(Excerpted passage)

AI Navigate

Opportunistic Cardiac Health Assessment: Estimating Phenotypes from Localizer MRI through Multi-Modal Representations

arXiv cs.CV / 3/17/2026

💬 OpinionIdeas & Deep AnalysisModels & Research

Key Points

  • The paper presents C-TRIP, a tri-modal framework that uses localizer MRI, ECG signals, and tabular metadata to estimate cardiac phenotypes without relying on cine CMR.
  • It follows a three-stage pipeline: independently trained uni-modal encoders, a fusion stage to unify the latent spaces, and a final predictor trained on the enriched representation for CP estimation.
  • The approach exploits cheap localizers for spatial information and ECG for temporal patterns, augmented by patient context from metadata, to predict both functional and structural CPs with high correlations.
  • Because localizers are fast and low-cost, C-TRIP could improve accessibility of CP estimation in clinical practice.

Abstract

Cardiovascular diseases are the leading cause of death. Cardiac phenotypes (CPs), e.g., ejection fraction, are the gold standard for assessing cardiac health, but they are derived from cine cardiac magnetic resonance imaging (CMR), which is costly and requires high spatio-temporal resolution. Every magnetic resonance (MR) examination begins with rapid and coarse localizers for scan planning, which are discarded thereafter. Despite non-diagnostic image quality and lack of temporal information, localizers can provide valuable structural information rapidly. In addition to imaging, patient-level information, including demographics and lifestyle, influence the cardiac health assessment. Electrocardiograms (ECGs) are inexpensive, routinely ordered in clinical practice, and capture the temporal activity of the heart. Here, we introduce C-TRIP (Cardiac Tri-modal Representations for Imaging Phenotypes), a multi-modal framework that aligns localizer MRI, ECG signals, and tabular metadata to learn a robust latent space and predict CPs using localizer images as an opportunistic alternative to CMR. By combining these three modalities, we leverage cheap spatial and temporal information from localizers, and ECG, respectively while benefiting from patient-specific context provided by tabular data. Our pipeline consists of three stages. First, encoders are trained independently to learn uni-modal representations. The second stage fuses the pre-trained encoders to unify the latent space. The final stage uses the enriched representation space for CP prediction, with inference performed exclusively on localizer MRI. Proposed C-TRIP yields accurate functional CPs, and high correlations for structural CPs. Since localizers are inherently rapid and low-cost, our C-TRIP framework could enable better accessibility for CP estimation.

(End Excerpted passage)

* _Work task 1_:
Answer these questions from the C-TRIP write-up:
(a) Which three data sources does C-TRIP align?
(b) What happens to localizers after scan planning?
(c) On which modality is inference performed in the final stage?
* _Work task 2_: Quote the C-TRIP write-up word for word, beginning at "AI Navigate" and stopping after "on cine CMR.".

(Data for analysis)

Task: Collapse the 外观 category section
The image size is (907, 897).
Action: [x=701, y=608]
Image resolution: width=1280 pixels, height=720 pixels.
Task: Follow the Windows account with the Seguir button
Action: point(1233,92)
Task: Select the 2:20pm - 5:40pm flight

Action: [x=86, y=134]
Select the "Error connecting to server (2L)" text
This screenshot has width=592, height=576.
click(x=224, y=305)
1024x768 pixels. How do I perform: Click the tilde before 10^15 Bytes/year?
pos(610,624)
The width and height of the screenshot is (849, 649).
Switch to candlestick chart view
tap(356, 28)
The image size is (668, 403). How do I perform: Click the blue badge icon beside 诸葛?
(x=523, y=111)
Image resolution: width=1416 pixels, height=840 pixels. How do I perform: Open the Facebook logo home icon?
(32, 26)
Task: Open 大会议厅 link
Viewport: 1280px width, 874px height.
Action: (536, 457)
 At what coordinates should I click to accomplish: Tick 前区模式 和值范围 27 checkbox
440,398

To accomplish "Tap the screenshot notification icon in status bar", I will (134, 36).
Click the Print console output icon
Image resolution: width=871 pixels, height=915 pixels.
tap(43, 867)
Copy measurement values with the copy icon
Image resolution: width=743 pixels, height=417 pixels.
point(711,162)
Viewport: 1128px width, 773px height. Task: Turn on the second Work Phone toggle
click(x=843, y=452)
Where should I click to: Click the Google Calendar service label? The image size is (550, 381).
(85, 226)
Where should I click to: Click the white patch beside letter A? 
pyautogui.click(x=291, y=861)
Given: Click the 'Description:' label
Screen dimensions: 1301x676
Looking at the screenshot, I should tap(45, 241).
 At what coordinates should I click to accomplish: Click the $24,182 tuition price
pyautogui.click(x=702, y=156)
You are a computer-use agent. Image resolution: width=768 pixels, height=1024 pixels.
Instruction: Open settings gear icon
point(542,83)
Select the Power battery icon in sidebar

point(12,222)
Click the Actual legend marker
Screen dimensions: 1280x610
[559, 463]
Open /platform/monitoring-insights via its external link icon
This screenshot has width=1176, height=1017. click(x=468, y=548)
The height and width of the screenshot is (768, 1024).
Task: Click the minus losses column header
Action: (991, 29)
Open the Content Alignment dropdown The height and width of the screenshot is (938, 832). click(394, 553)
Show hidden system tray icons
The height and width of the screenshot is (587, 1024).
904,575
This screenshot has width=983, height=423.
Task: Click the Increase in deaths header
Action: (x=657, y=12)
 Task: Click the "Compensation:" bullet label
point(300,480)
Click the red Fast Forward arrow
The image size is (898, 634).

(End Data for analysis)

* _Output 1_:
(a) Localizer MRI, ECG signals, and tabular metadata.
(b) They are discarded.
(c) Exclusively on localizer MRI.

* _Output 2_:
AI Navigate

Opportunistic Cardiac Health Assessment: Estimating Phenotypes from Localizer MRI through Multi-Modal Representations

arXiv cs.CV / 3/17/2026

💬 OpinionIdeas & Deep AnalysisModels & Research

Key Points

  • The paper presents C-TRIP, a tri-modal framework that uses localizer MRI, ECG signals, and tabular metadata to estimate cardiac phenotypes without relying on cine CMR.